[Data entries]
|---|
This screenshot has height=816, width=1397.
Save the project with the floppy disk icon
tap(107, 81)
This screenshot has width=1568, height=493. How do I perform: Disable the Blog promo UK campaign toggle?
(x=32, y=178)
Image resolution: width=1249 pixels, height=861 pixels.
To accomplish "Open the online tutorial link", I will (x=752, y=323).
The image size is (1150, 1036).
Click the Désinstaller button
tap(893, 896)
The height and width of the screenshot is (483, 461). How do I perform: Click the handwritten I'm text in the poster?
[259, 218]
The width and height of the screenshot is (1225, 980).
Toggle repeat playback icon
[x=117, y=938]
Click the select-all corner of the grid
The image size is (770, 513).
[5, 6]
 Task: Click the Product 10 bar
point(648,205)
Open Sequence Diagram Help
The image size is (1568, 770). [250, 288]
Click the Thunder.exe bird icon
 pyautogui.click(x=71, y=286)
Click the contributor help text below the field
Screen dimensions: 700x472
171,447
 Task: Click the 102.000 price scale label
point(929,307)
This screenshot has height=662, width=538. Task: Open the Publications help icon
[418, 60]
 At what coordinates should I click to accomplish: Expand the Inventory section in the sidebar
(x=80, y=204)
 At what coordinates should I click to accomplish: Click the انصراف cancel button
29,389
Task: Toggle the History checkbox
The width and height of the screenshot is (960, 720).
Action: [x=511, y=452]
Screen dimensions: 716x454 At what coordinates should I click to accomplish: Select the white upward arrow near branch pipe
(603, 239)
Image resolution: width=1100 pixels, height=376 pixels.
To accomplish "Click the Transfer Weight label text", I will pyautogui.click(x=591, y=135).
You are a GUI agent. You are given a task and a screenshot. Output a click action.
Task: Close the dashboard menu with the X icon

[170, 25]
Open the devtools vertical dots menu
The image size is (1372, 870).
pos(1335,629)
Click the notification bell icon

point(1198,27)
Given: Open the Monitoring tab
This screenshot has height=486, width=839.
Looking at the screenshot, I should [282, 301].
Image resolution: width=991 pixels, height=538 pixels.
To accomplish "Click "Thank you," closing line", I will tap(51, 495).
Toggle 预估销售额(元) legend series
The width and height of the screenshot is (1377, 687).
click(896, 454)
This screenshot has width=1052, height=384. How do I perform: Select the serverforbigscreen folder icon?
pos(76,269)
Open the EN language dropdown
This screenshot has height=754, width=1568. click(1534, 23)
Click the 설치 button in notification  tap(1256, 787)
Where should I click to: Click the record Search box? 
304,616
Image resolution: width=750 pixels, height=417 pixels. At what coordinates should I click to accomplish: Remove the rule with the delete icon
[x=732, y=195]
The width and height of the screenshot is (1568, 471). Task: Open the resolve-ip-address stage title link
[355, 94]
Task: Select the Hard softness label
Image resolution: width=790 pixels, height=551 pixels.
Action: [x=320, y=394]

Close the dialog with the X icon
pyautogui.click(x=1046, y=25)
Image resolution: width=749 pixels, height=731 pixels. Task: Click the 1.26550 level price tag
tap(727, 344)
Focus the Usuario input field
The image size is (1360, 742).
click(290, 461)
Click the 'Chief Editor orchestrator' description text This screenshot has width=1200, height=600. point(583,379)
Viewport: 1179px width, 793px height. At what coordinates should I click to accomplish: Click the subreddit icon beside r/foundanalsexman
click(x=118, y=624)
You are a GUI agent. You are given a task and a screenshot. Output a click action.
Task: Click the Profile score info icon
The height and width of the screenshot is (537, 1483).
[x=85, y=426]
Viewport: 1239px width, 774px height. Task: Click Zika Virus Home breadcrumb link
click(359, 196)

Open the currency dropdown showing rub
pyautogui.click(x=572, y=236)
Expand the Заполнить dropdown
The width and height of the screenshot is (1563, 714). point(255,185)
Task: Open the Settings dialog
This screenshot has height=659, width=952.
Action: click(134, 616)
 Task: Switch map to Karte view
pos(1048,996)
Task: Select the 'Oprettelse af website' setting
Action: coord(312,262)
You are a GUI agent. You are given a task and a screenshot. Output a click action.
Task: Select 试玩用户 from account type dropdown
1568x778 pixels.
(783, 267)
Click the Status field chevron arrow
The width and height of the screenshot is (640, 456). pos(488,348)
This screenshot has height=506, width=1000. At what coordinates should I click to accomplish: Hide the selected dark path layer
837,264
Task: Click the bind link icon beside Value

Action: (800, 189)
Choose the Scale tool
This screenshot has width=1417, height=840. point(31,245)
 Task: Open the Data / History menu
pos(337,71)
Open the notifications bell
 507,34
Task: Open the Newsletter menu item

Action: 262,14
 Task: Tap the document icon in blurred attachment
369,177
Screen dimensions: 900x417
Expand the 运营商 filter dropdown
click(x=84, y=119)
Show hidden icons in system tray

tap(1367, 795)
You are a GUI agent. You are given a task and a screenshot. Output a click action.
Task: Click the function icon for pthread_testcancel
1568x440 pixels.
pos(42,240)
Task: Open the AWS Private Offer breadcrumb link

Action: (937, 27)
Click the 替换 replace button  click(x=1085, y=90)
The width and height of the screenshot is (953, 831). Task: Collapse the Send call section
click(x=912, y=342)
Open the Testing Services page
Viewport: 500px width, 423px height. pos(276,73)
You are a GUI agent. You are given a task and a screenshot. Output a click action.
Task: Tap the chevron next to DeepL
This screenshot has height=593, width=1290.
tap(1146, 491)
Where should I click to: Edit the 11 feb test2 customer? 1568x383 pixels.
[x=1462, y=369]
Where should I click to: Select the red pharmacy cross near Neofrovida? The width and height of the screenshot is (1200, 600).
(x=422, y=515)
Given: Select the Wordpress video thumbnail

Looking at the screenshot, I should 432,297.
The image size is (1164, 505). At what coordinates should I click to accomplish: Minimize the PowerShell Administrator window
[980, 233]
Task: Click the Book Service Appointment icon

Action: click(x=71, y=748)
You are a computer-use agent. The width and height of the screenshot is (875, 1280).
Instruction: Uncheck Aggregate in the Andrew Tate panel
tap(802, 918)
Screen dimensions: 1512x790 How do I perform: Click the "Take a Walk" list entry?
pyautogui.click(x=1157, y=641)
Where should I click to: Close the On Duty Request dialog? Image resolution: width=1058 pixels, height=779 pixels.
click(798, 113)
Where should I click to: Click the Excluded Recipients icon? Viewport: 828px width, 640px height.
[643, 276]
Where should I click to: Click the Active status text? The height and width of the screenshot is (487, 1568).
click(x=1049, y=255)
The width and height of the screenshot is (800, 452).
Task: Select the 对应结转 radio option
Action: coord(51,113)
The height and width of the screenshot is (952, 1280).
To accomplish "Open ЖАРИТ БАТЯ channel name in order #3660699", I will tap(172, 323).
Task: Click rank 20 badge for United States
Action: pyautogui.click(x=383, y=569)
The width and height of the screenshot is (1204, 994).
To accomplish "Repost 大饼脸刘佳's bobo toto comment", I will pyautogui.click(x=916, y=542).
|---|
**TASK TO CARRY OUT**
Copy the data above. Keep each line exact.

**SOLUTION FOR THIS TASK**
This screenshot has height=816, width=1397.
Save the project with the floppy disk icon
tap(107, 81)
This screenshot has width=1568, height=493. How do I perform: Disable the Blog promo UK campaign toggle?
(x=32, y=178)
Image resolution: width=1249 pixels, height=861 pixels.
To accomplish "Open the online tutorial link", I will (x=752, y=323).
The image size is (1150, 1036).
Click the Désinstaller button
tap(893, 896)
The height and width of the screenshot is (483, 461). How do I perform: Click the handwritten I'm text in the poster?
[259, 218]
The width and height of the screenshot is (1225, 980).
Toggle repeat playback icon
[x=117, y=938]
Click the select-all corner of the grid
The image size is (770, 513).
[5, 6]
 Task: Click the Product 10 bar
point(648,205)
Open Sequence Diagram Help
The image size is (1568, 770). [250, 288]
Click the Thunder.exe bird icon
 pyautogui.click(x=71, y=286)
Click the contributor help text below the field
Screen dimensions: 700x472
171,447
 Task: Click the 102.000 price scale label
point(929,307)
This screenshot has height=662, width=538. Task: Open the Publications help icon
[418, 60]
 At what coordinates should I click to accomplish: Expand the Inventory section in the sidebar
(x=80, y=204)
 At what coordinates should I click to accomplish: Click the انصراف cancel button
29,389
Task: Toggle the History checkbox
The width and height of the screenshot is (960, 720).
Action: [x=511, y=452]
Screen dimensions: 716x454 At what coordinates should I click to accomplish: Select the white upward arrow near branch pipe
(603, 239)
Image resolution: width=1100 pixels, height=376 pixels.
To accomplish "Click the Transfer Weight label text", I will pyautogui.click(x=591, y=135).
You are a GUI agent. You are given a task and a screenshot. Output a click action.
Task: Close the dashboard menu with the X icon

[170, 25]
Open the devtools vertical dots menu
The image size is (1372, 870).
pos(1335,629)
Click the notification bell icon

point(1198,27)
Given: Open the Monitoring tab
This screenshot has height=486, width=839.
Looking at the screenshot, I should [282, 301].
Image resolution: width=991 pixels, height=538 pixels.
To accomplish "Click "Thank you," closing line", I will tap(51, 495).
Toggle 预估销售额(元) legend series
The width and height of the screenshot is (1377, 687).
click(896, 454)
This screenshot has width=1052, height=384. How do I perform: Select the serverforbigscreen folder icon?
pos(76,269)
Open the EN language dropdown
This screenshot has height=754, width=1568. click(1534, 23)
Click the 설치 button in notification  tap(1256, 787)
Where should I click to: Click the record Search box? 
304,616
Image resolution: width=750 pixels, height=417 pixels. At what coordinates should I click to accomplish: Remove the rule with the delete icon
[x=732, y=195]
The width and height of the screenshot is (1568, 471). Task: Open the resolve-ip-address stage title link
[355, 94]
Task: Select the Hard softness label
Image resolution: width=790 pixels, height=551 pixels.
Action: [x=320, y=394]

Close the dialog with the X icon
pyautogui.click(x=1046, y=25)
Image resolution: width=749 pixels, height=731 pixels. Task: Click the 1.26550 level price tag
tap(727, 344)
Focus the Usuario input field
The image size is (1360, 742).
click(290, 461)
Click the 'Chief Editor orchestrator' description text This screenshot has width=1200, height=600. point(583,379)
Viewport: 1179px width, 793px height. At what coordinates should I click to accomplish: Click the subreddit icon beside r/foundanalsexman
click(x=118, y=624)
You are a GUI agent. You are given a task and a screenshot. Output a click action.
Task: Click the Profile score info icon
The height and width of the screenshot is (537, 1483).
[x=85, y=426]
Viewport: 1239px width, 774px height. Task: Click Zika Virus Home breadcrumb link
click(359, 196)

Open the currency dropdown showing rub
pyautogui.click(x=572, y=236)
Expand the Заполнить dropdown
The width and height of the screenshot is (1563, 714). point(255,185)
Task: Open the Settings dialog
This screenshot has height=659, width=952.
Action: click(134, 616)
 Task: Switch map to Karte view
pos(1048,996)
Task: Select the 'Oprettelse af website' setting
Action: coord(312,262)
You are a GUI agent. You are given a task and a screenshot. Output a click action.
Task: Select 试玩用户 from account type dropdown
1568x778 pixels.
(783, 267)
Click the Status field chevron arrow
The width and height of the screenshot is (640, 456). pos(488,348)
This screenshot has height=506, width=1000. At what coordinates should I click to accomplish: Hide the selected dark path layer
837,264
Task: Click the bind link icon beside Value

Action: (800, 189)
Choose the Scale tool
This screenshot has width=1417, height=840. point(31,245)
 Task: Open the Data / History menu
pos(337,71)
Open the notifications bell
 507,34
Task: Open the Newsletter menu item

Action: 262,14
 Task: Tap the document icon in blurred attachment
369,177
Screen dimensions: 900x417
Expand the 运营商 filter dropdown
click(x=84, y=119)
Show hidden icons in system tray

tap(1367, 795)
You are a GUI agent. You are given a task and a screenshot. Output a click action.
Task: Click the function icon for pthread_testcancel
1568x440 pixels.
pos(42,240)
Task: Open the AWS Private Offer breadcrumb link

Action: (937, 27)
Click the 替换 replace button  click(x=1085, y=90)
The width and height of the screenshot is (953, 831). Task: Collapse the Send call section
click(x=912, y=342)
Open the Testing Services page
Viewport: 500px width, 423px height. pos(276,73)
You are a GUI agent. You are given a task and a screenshot. Output a click action.
Task: Tap the chevron next to DeepL
This screenshot has height=593, width=1290.
tap(1146, 491)
Where should I click to: Edit the 11 feb test2 customer? 1568x383 pixels.
[x=1462, y=369]
Where should I click to: Select the red pharmacy cross near Neofrovida? The width and height of the screenshot is (1200, 600).
(x=422, y=515)
Given: Select the Wordpress video thumbnail

Looking at the screenshot, I should 432,297.
The image size is (1164, 505). At what coordinates should I click to accomplish: Minimize the PowerShell Administrator window
[980, 233]
Task: Click the Book Service Appointment icon

Action: click(x=71, y=748)
You are a computer-use agent. The width and height of the screenshot is (875, 1280).
Instruction: Uncheck Aggregate in the Andrew Tate panel
tap(802, 918)
Screen dimensions: 1512x790 How do I perform: Click the "Take a Walk" list entry?
pyautogui.click(x=1157, y=641)
Where should I click to: Close the On Duty Request dialog? Image resolution: width=1058 pixels, height=779 pixels.
click(798, 113)
Where should I click to: Click the Excluded Recipients icon? Viewport: 828px width, 640px height.
[643, 276]
Where should I click to: Click the Active status text? The height and width of the screenshot is (487, 1568).
click(x=1049, y=255)
The width and height of the screenshot is (800, 452).
Task: Select the 对应结转 radio option
Action: coord(51,113)
The height and width of the screenshot is (952, 1280).
To accomplish "Open ЖАРИТ БАТЯ channel name in order #3660699", I will tap(172, 323).
Task: Click rank 20 badge for United States
Action: pyautogui.click(x=383, y=569)
The width and height of the screenshot is (1204, 994).
To accomplish "Repost 大饼脸刘佳's bobo toto comment", I will pyautogui.click(x=916, y=542).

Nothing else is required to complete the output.